Cela fonctionnait très bien avec le V6 turbo conçu par Forghieri, mais c'est sur le plan de la gestion interne que l'équipe commença à rencontrer des problèmes. Marco Piccinini, team manager de l'équipe à partir de 1978, n'était pas capable de gérer les conflits comme di Montezemolo, et possédait la main de fer sans le gant de velours. C'est ce qui mena à la série d'événements dont la conclusion malheureuse fut l'accident mortel de Villeneuve à Zolder, en 1982.

Par la suite, et face aux résultats médiocres de l'équipe dans les années qui suivirent, Ferrari recruta John Barnard, un autre Britannique, qui décida même de dessiner les monoplaces italiennes à Guildford, en Angleterre. L'identité italienne de la Scuderia était préservée tant bien que mal, et elle recruta même en 1984 son premier pilote italien depuis près de 20 ans, Michele Alboreto. Une des monoplaces dérivées de la philosophie de Barnard manqua de peu le titre mondial en 1990, avec le célèbre accrochage entre Alain Prost et Ayrton Senna.
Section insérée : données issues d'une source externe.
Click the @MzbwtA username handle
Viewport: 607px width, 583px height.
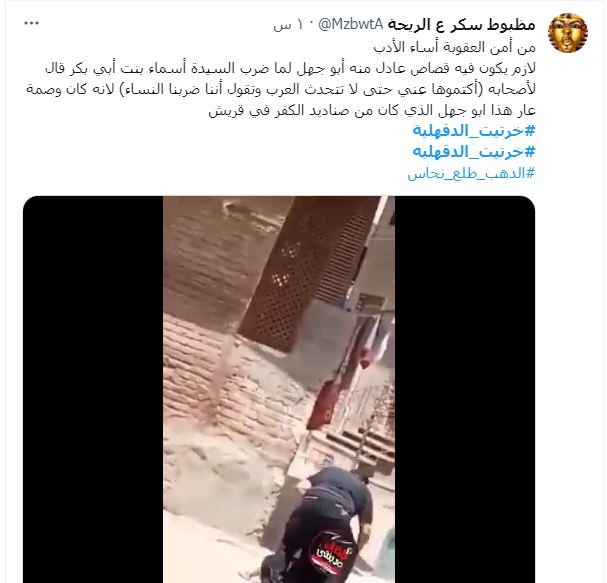350,24
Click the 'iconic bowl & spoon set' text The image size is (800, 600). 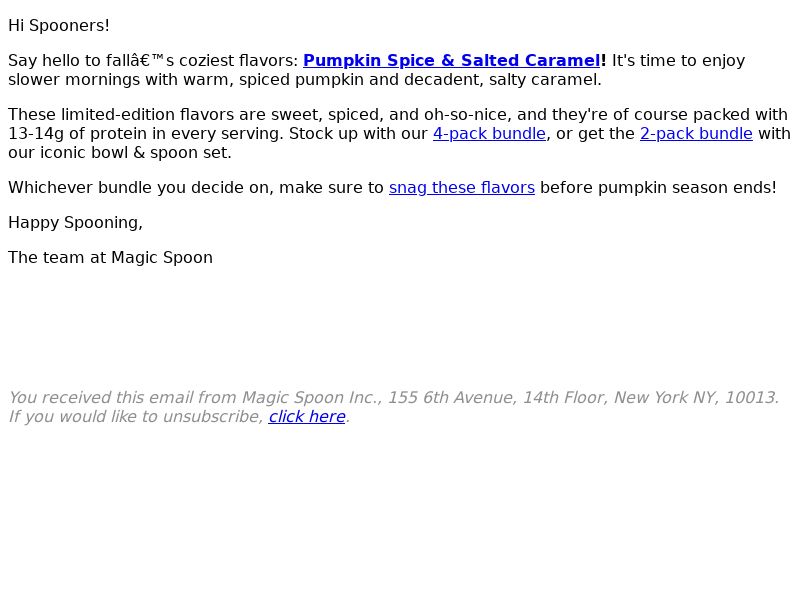[x=136, y=153]
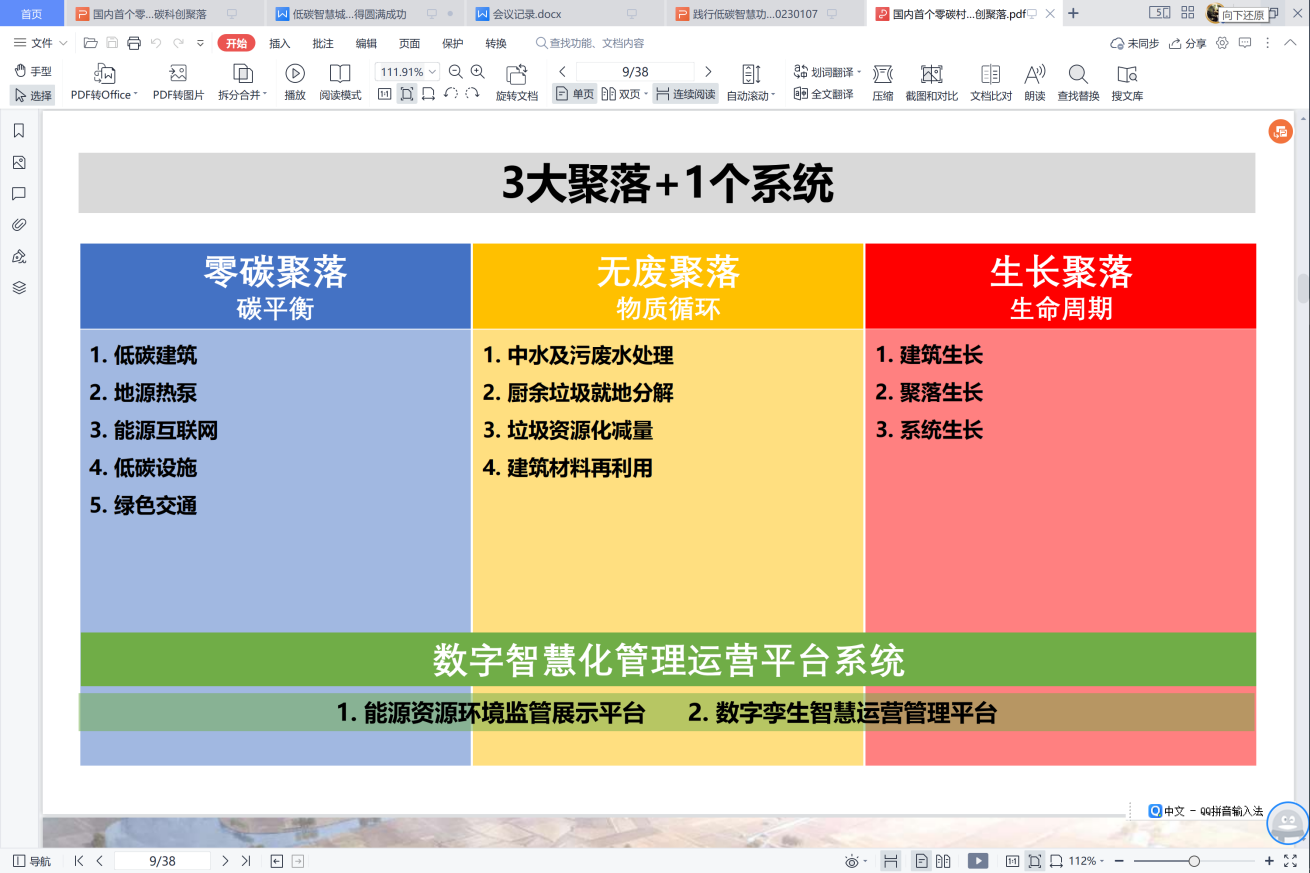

L'héritage d'Enzo Ferrari, qui décéda à l'âge de 90 ans en 1988, était très fort, notamment parce que sa fin de vie fut remplie d'actions marquantes. En 1986, il menaça de quitter la Formule 1 au point qu'il construisit même une voiture d'IndyCar et la fit tester à plusieurs reprises. Peu avant son décès, il signa la destruction de son atelier de Modène, et parvint à convaincre Fiat de financer la création d'une voiture de course pour la route, la F40.

 

Remplacer une légende comme celui qui était surnommé Il Commandatore n'était pas simple, et Luca di Montezemolo fut celui qui prit la présidence de Ferrari trois ans après le décès du fondateur de la marque. Entre temps, il avait organisé la Coupe du monde de football en Italie en 1990 et occupé le poste de vice-président de la Juventus de Turin, dont le propriétaire était la famille Agnelli. Mais cette période n'avait pas été convaincante pour l'Italien, qui voyait là l'occasion d'un retour en grâce.

Et celui-ci se matérialisa lors des années suivantes, puisqu'il fit travailler Postlethwaite et Barnard ensemble dans le département technique, mais recruta surtout Jean Todt au poste de directeur. L'empreinte d'Enzo Ferrari restait évidemment importante, mais la gestion de l'équipe se métamorphosa au fil des années, ce qui permit notamment d'arracher Michael Schumacher à Benetton, ainsi qu'une partie de l'équipe technique de l'équipe italienne, qui mena ensuite l'équipe à une série de cinq titres pilotes et six titres constructeurs consécutifs.

Plus de 30 ans après son décès, l'équipe Ferrari peine à retrouver son lustre d'antan et n'a plus remporté de titre depuis quasiment 13 ans. L'influence d'Enzo est aujourd'hui devenue une aura lointaine qui rappelle que la Scuderia fut longtemps une équipe à la gestion dure, émulée récemment par Jean Todt, mais cela prouve également qu'un homme, aussi puissant et important soit-il au cours de sa vie et de sa carrière, finira toujours par s'effacer quelque peu derrière le nom qu'il a donné à une équipe, et à l'importance de celle-ci.